The abrupt dismantling of USAID, it must be said, left a trail of worries in its wake. Clinics shuttered with little warning, workers found themselves suddenly unpaid, and vital support for countless mothers, children, and HIV-positive patients evaporated overnight in places from South Africa to northern Nigeria. “Projects that had become the backbone of public health across much of the continent vanished almost instantly,” one health official in Ghana confided.

What sets this Kenya deal apart is not just its scale but its focus. Rather than an exhaustive portfolio of interventions, the new arrangement zeroes in on infectious diseases—a continued battle against HIV/AIDS, malaria, and tuberculosis. Especially notable is the elevation of faith-based organizations, now expected to take the lead in delivering frontline care, although all hospitals under Kenya’s national insurance remain eligible for support.

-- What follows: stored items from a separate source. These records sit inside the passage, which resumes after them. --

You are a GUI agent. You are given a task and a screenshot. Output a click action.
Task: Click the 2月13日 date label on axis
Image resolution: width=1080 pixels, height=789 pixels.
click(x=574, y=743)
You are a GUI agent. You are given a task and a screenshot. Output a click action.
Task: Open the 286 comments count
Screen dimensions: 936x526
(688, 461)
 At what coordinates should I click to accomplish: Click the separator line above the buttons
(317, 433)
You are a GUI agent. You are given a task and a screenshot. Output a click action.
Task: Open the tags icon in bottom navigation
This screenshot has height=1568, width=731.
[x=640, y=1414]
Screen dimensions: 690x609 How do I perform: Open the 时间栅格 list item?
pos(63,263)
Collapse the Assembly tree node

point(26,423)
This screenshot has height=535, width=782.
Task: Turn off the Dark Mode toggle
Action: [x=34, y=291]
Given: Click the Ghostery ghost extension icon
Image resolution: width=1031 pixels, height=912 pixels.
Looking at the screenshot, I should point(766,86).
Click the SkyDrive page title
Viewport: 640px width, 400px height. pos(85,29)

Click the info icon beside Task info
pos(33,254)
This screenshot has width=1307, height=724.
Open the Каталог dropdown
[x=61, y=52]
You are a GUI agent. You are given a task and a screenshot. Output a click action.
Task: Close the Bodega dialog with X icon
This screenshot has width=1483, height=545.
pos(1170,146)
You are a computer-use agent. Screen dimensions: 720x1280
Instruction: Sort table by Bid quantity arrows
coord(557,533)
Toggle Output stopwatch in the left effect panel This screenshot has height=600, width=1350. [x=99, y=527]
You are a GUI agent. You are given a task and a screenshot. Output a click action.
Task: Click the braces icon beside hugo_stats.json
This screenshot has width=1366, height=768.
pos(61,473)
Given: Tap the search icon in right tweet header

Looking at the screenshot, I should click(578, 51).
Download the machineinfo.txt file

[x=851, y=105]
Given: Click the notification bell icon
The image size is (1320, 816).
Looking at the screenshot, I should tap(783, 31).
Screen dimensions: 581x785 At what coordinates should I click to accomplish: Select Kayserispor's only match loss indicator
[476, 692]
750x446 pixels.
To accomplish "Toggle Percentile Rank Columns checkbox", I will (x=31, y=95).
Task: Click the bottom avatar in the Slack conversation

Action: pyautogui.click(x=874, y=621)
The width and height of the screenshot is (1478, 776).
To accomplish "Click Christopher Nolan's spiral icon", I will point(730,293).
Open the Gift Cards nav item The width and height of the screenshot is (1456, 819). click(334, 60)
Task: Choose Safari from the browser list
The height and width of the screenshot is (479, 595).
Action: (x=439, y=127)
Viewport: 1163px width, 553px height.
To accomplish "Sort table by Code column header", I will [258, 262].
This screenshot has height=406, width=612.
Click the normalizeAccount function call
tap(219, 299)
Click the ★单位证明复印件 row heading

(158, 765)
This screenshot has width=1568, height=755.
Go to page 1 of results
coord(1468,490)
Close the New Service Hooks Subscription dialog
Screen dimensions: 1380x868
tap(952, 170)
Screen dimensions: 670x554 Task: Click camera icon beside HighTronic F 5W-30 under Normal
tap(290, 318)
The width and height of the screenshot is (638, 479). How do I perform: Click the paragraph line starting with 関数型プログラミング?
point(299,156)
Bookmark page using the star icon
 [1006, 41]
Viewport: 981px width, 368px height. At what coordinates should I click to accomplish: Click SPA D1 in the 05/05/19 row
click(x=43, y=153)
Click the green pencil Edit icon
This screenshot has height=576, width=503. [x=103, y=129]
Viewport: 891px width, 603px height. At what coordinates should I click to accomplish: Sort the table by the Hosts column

“It’s a real departure from what we’ve come to expect,” said Dr. Ouma Oluga, Kenya’s principal secretary for medical services. His relief was palpable—a sentiment echoed quietly by hospital directors who had feared further funding chaos.

But ideological lines remain. Of note, family planning resources will reach only those organizations whose policies align with current US stances on abortion—a restriction that is far from universally popular among Nairobi’s medical community. US envoys Jeremy Lewin and Brad Smith added that the partnership would not bar care for gay, transgender, or sex worker populations, attempting to forestall criticisms of exclusion.

The underlying message: Washington’s largesse comes with strings, and alignment with American policy is now something of a prerequisite. The “America First” lens dominates here; only countries viewed as reliable partners have been approached with similar proposals so far. For those like Nigeria or South Africa—both major regional powers—the absence of a fresh accord is telling. US officials quietly cite “policy differences,” but the subtext is difficult to miss.

For South Africa especially, the loss has been acute. The sheer scale of the challenge is hard to overstate: with the highest number of people living with HIV globally, the nation once counted on nearly $400 million annually from US sources, a fifth of its HIV-fighting budget. UNAIDS and local advocacy groups laid out dire forecasts in recent months, warning that gains of the last two decades could rapidly unravel. Washington did restore some aid, notably a $115 million injection into South Africa’s HIV response, but the uncertainty has left its mark.

Nigeria’s situation, if anything, reflects an even starker reality. Built up with four billion dollars of US support over the past half-decade, its national health infrastructure had always teetered on the edge. When the funding tide turned, clinics and schools in remote states saw services dry up almost overnight, exacerbating pressure on an under-resourced system.

Rubio defended the new approach, arguing these consolidations will make American dollars work harder and reach further—a point echoed in some corners of Kenya’s health bureaucracy but met with suspicion elsewhere. The United States has signaled that more such agreements may follow before the year’s end, though success hinges on how closely future recipients mirror Washington’s own position.

Ruto, for his part, framed the deal as a chance to not only shore up health outcomes domestically but to bolster Kenya’s global leadership—including its controversial troop deployment to Haiti, noted by several journalists in Nairobi as a not-so-subtle nod to broader regional ambitions.

On the ground across Africa, the mood is uneasy. Supporters hold out hope that targeting investments more precisely will result in lasting benefits and greater local autonomy. Critics, meanwhile, warn that the most vulnerable—the rural poor, young mothers, and millions living with HIV—risk being swept aside as priorities shift.

For now, the corridors of power in Washington and African capitals are alive with debate and negotiation. Whether these new partnerships can deliver on their promises, and at what cost, remains to be seen. As one seasoned Kenyan doctor remarked, “It’s a new chapter, but we don’t yet know who’s writing the ending.”